Throughout his career, Castlereagh carried on a feud with fellow Tory George Canning. Both men began their careers as protégés of William Pitt the Younger. The two men disliked each other personally and disagreedpolitically on both foreign and domestic matters. Castlereagh believed that Britain had an international responsibility to aid other nations against outside aggressors; Canning, however, supported a more isolationist position because he did not want Britain to pay for foreign wars. Domestically, Castlereagh was extreme in his opposition to much-needed government reform and as a result, he was unpopular with the people. In contrast, Canning was more moderate and more supportive of the working and middle classes. In 1809, when Castlereagh was war minister and Canning foreign secretary, the two men fought a duel. Canning was wounded and both men resigned from their positions but kept their seats in Parliament.

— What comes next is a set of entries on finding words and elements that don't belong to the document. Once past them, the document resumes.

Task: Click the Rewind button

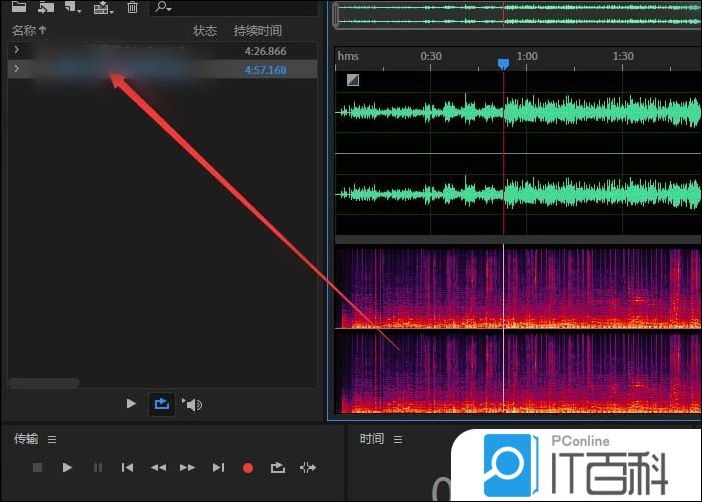Action: coord(158,467)
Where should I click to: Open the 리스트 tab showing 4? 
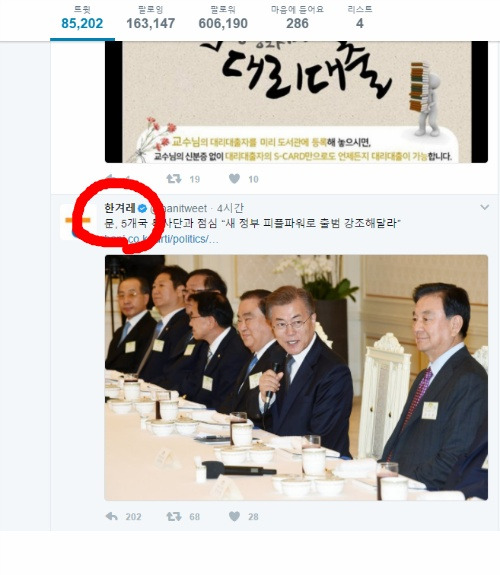[x=360, y=18]
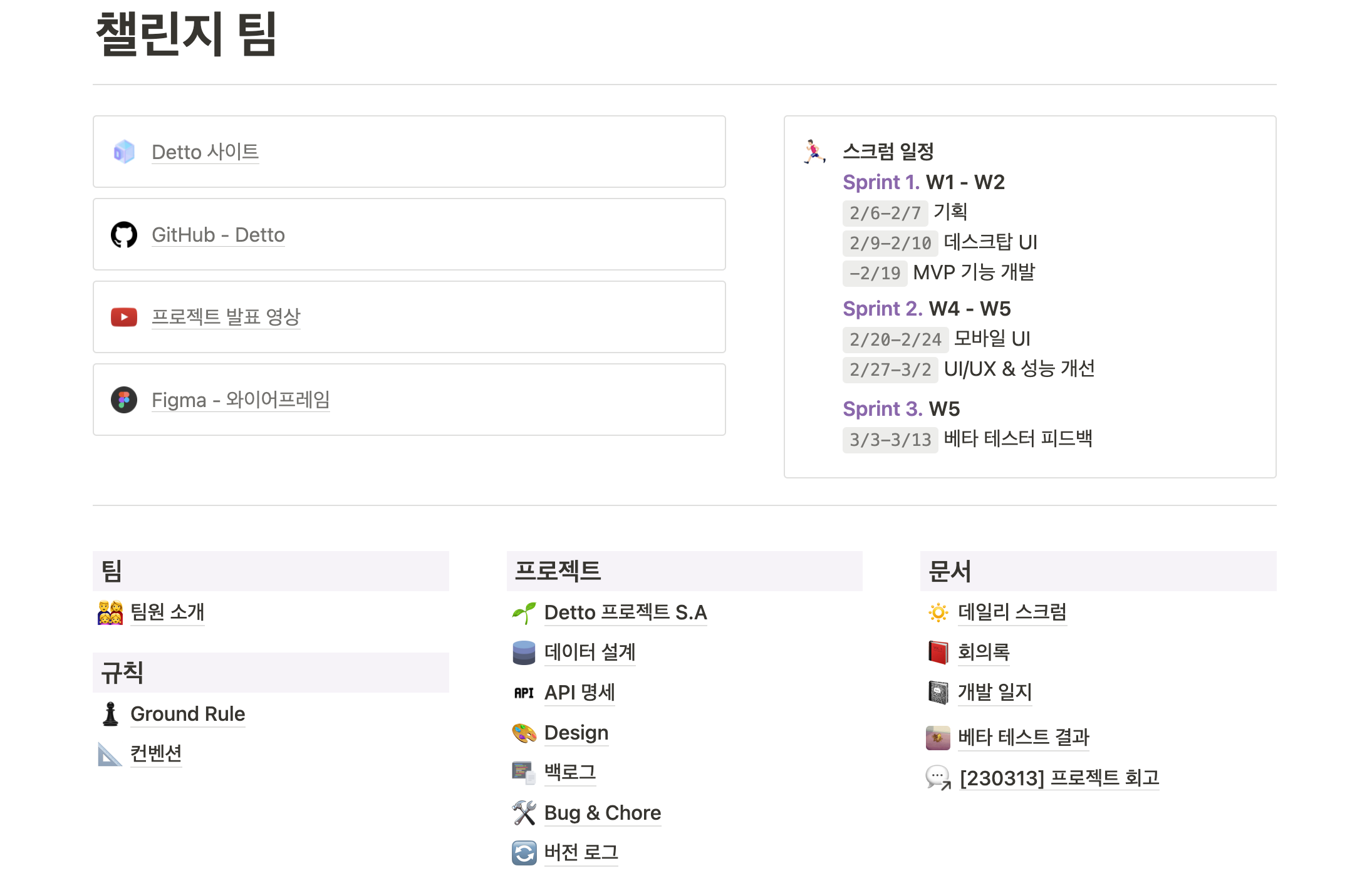
Task: Open the 데일리 스크럼 page
Action: [1012, 612]
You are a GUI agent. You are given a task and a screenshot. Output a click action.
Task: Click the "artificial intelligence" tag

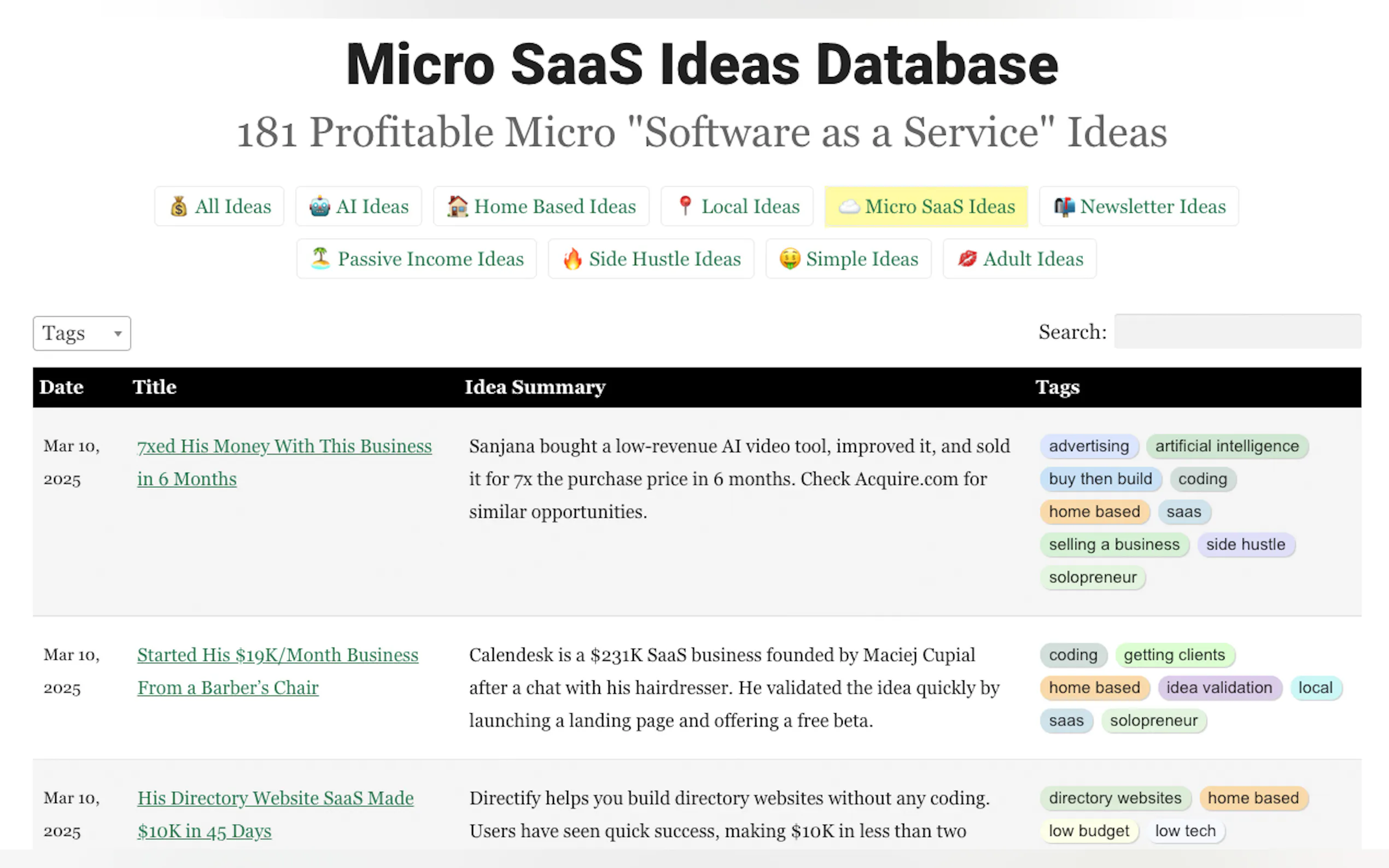1227,447
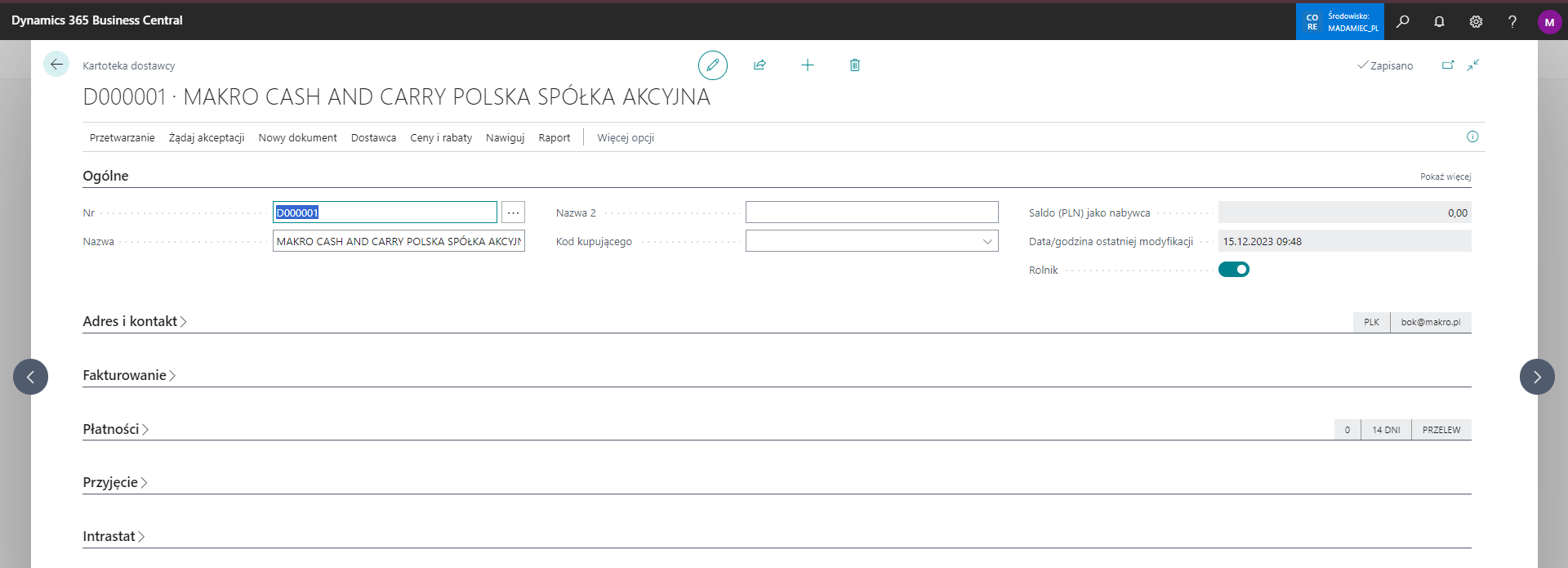The height and width of the screenshot is (568, 1568).
Task: Expand the Adres i kontakt section
Action: [135, 321]
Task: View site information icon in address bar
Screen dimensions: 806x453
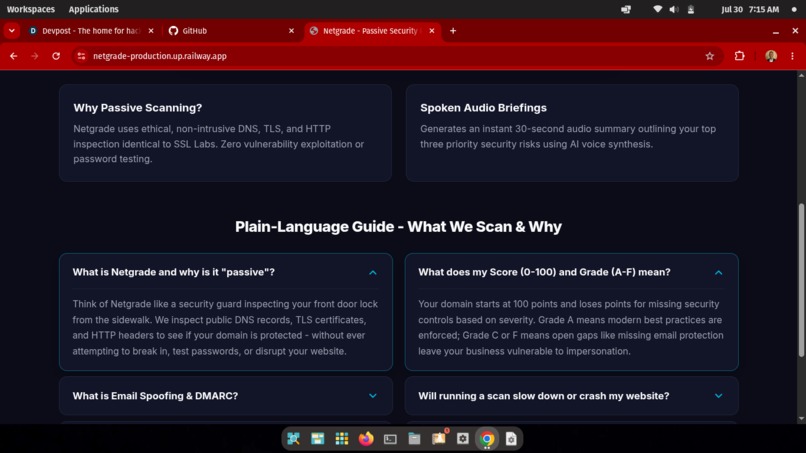Action: click(81, 56)
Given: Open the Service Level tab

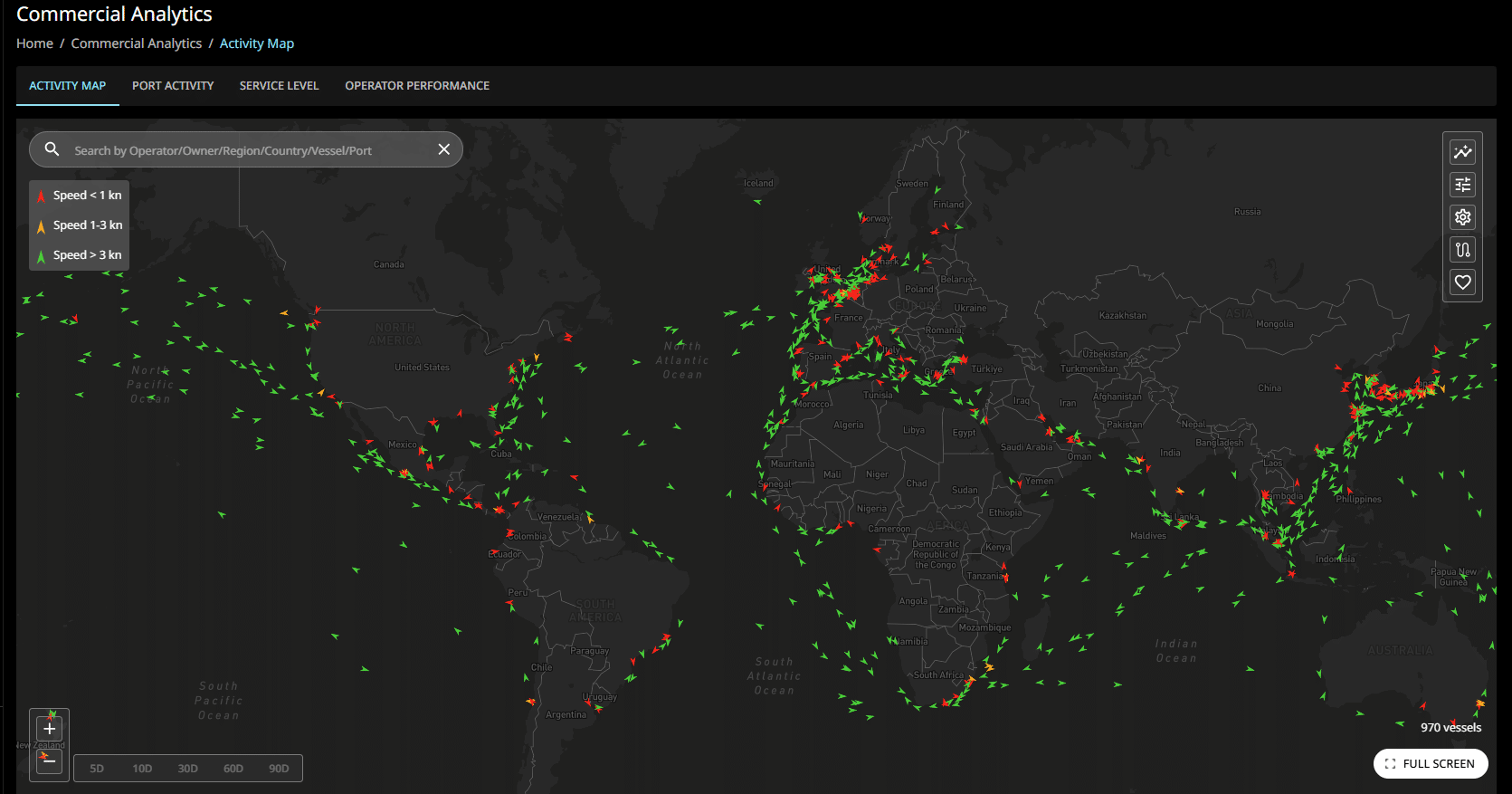Looking at the screenshot, I should 279,86.
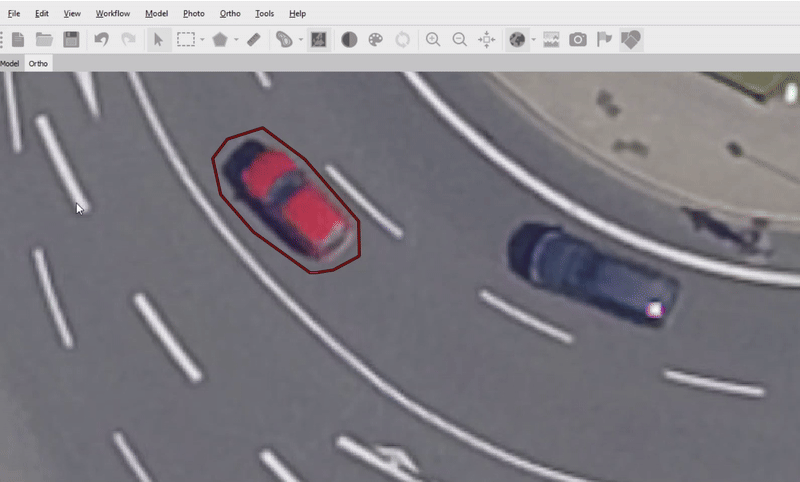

From 1812, as foreign secretary in the Tory cabinet of Robert Banks Jenkinson, 2nd earl of Liverpool, Castlereagh played a leading part in the coalition of nations against Napoleon, keeping it united during the critical campaigns of 1813 and 1814. He represented Great Britain at the Congress of Vienna in 1814, which redrew the map of Europe after the Napoleonic Wars. At the Congress of Aix-la-Chapelle in 1818, he resisted Russian attempts to draw Britain into the Holy Alliance, a European league to oppose revolution.



In 1822, suffering from depression, Castlereagh committed suicide.